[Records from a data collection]

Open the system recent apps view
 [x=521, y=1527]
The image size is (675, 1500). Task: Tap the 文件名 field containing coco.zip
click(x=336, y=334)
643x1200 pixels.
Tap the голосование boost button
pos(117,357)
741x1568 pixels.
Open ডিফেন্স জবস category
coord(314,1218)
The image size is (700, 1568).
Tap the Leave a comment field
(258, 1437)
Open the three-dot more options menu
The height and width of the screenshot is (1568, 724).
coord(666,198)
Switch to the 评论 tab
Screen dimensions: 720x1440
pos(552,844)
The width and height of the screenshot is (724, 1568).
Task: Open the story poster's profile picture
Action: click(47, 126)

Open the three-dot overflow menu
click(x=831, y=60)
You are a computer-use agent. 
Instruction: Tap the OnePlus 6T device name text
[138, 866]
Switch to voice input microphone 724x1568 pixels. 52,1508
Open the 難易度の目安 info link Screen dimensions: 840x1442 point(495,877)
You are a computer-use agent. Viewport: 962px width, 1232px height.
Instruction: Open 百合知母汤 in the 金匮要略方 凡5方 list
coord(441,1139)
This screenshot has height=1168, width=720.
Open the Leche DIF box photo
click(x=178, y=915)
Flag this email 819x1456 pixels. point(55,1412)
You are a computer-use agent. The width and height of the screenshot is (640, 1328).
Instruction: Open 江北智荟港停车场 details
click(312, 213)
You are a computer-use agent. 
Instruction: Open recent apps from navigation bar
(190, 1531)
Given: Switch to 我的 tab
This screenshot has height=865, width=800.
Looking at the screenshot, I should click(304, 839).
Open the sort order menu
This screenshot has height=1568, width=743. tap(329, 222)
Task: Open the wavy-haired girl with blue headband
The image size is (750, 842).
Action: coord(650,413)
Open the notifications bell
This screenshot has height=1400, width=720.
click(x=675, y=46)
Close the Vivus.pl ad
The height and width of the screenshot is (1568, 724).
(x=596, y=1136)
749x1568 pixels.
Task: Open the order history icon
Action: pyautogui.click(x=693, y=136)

THE EXERCISE: Update the listing so that "three-dot" becomes "vertical ellipsis" wherever it occurs, changing nothing else.

ANSWER TO THE TASK:
Open the system recent apps view
 [x=521, y=1527]
The image size is (675, 1500). Task: Tap the 文件名 field containing coco.zip
click(x=336, y=334)
643x1200 pixels.
Tap the голосование boost button
pos(117,357)
741x1568 pixels.
Open ডিফেন্স জবস category
coord(314,1218)
The image size is (700, 1568).
Tap the Leave a comment field
(258, 1437)
Open the vertical ellipsis more options menu
The height and width of the screenshot is (1568, 724).
coord(666,198)
Switch to the 评论 tab
Screen dimensions: 720x1440
pos(552,844)
The width and height of the screenshot is (724, 1568).
Task: Open the story poster's profile picture
Action: click(47, 126)

Open the vertical ellipsis overflow menu
click(x=831, y=60)
You are a computer-use agent. 
Instruction: Tap the OnePlus 6T device name text
[138, 866]
Switch to voice input microphone 724x1568 pixels. 52,1508
Open the 難易度の目安 info link Screen dimensions: 840x1442 point(495,877)
You are a computer-use agent. Viewport: 962px width, 1232px height.
Instruction: Open 百合知母汤 in the 金匮要略方 凡5方 list
coord(441,1139)
This screenshot has height=1168, width=720.
Open the Leche DIF box photo
click(x=178, y=915)
Flag this email 819x1456 pixels. point(55,1412)
You are a computer-use agent. The width and height of the screenshot is (640, 1328).
Instruction: Open 江北智荟港停车场 details
click(312, 213)
You are a computer-use agent. 
Instruction: Open recent apps from navigation bar
(190, 1531)
Given: Switch to 我的 tab
This screenshot has height=865, width=800.
Looking at the screenshot, I should click(304, 839).
Open the sort order menu
This screenshot has height=1568, width=743. tap(329, 222)
Task: Open the wavy-haired girl with blue headband
The image size is (750, 842).
Action: coord(650,413)
Open the notifications bell
This screenshot has height=1400, width=720.
click(x=675, y=46)
Close the Vivus.pl ad
The height and width of the screenshot is (1568, 724).
(x=596, y=1136)
749x1568 pixels.
Task: Open the order history icon
Action: pyautogui.click(x=693, y=136)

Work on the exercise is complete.